--- Problem statement ---
Leave out any picture and return the remaining listing below exactly as given.

--- Material to process ---
--- START ---

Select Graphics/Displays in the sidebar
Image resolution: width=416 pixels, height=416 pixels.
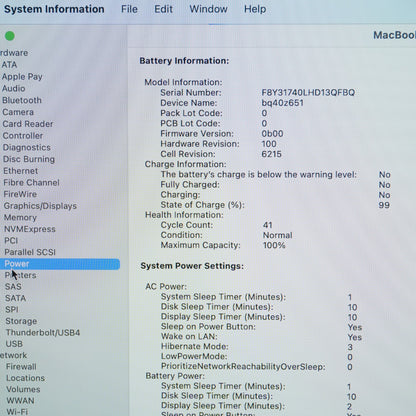pos(40,206)
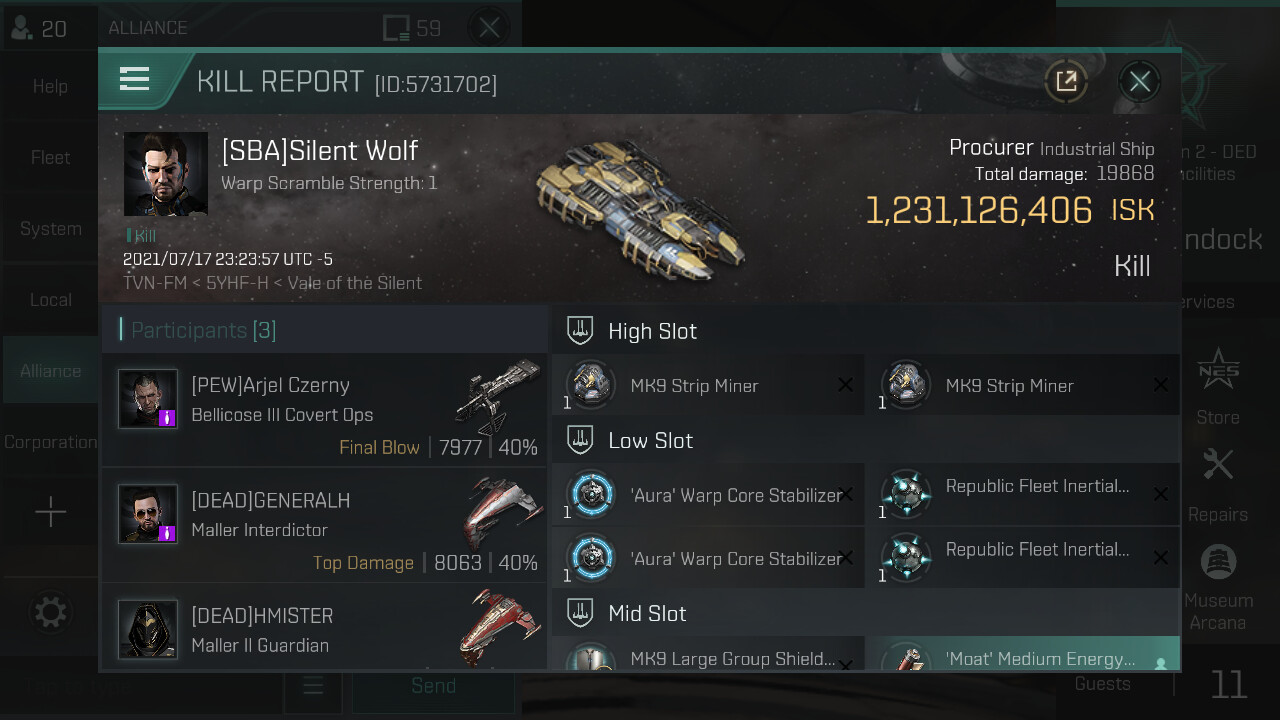Add a new chat channel with plus
The height and width of the screenshot is (720, 1280).
(50, 513)
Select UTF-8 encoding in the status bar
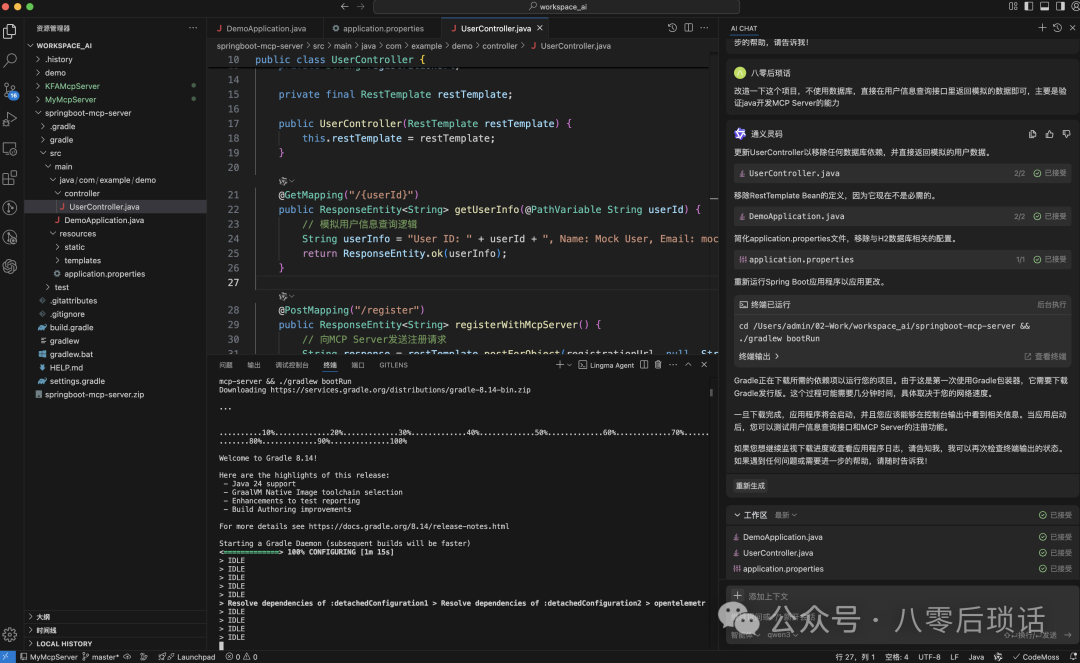Image resolution: width=1080 pixels, height=663 pixels. tap(928, 657)
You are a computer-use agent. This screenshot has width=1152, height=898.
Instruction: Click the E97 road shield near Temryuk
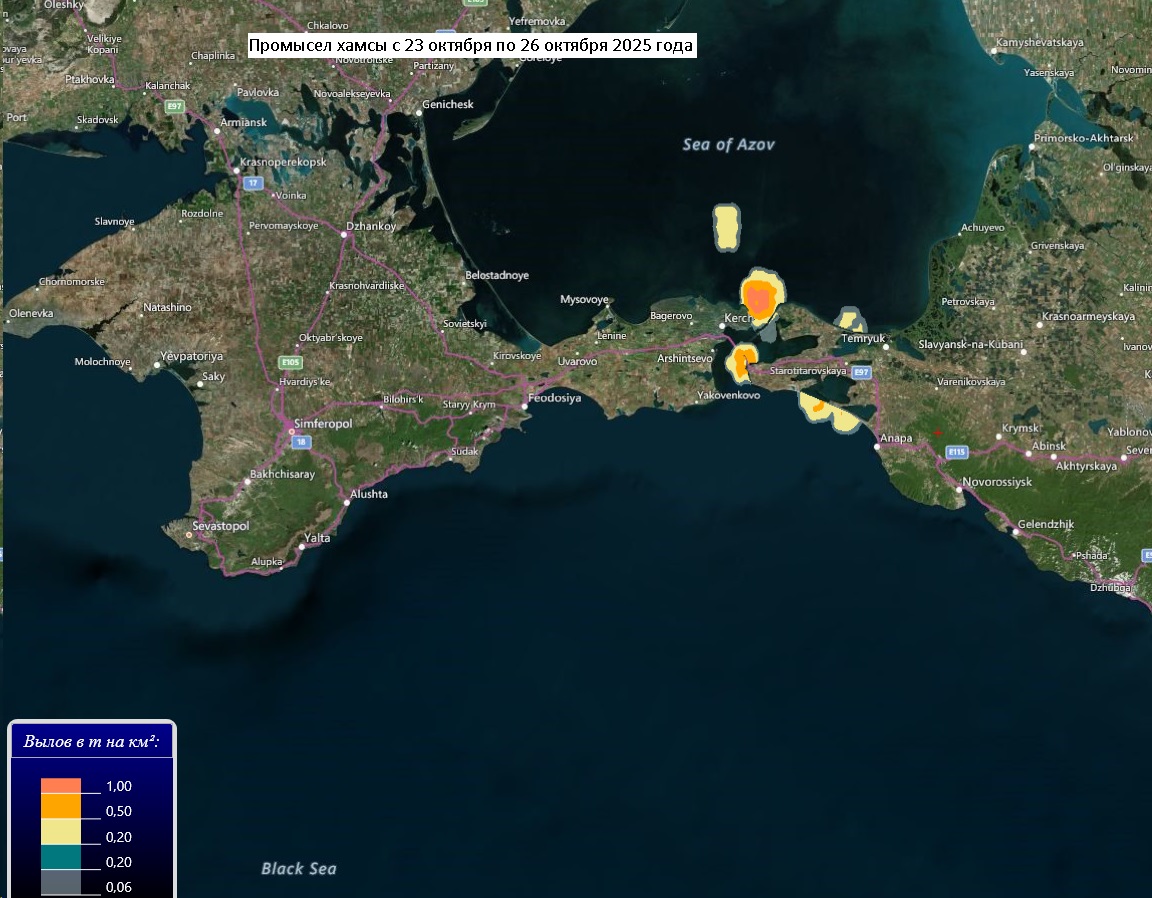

--- END ---

--- Task solution ---
Select Graphics/Displays in the sidebar
Image resolution: width=416 pixels, height=416 pixels.
pos(40,206)
Add a new chat channel with plus
The height and width of the screenshot is (720, 1280).
(50, 513)
Select UTF-8 encoding in the status bar
Image resolution: width=1080 pixels, height=663 pixels. tap(928, 657)
You are a computer-use agent. This screenshot has width=1152, height=898.
Instruction: Click the E97 road shield near Temryuk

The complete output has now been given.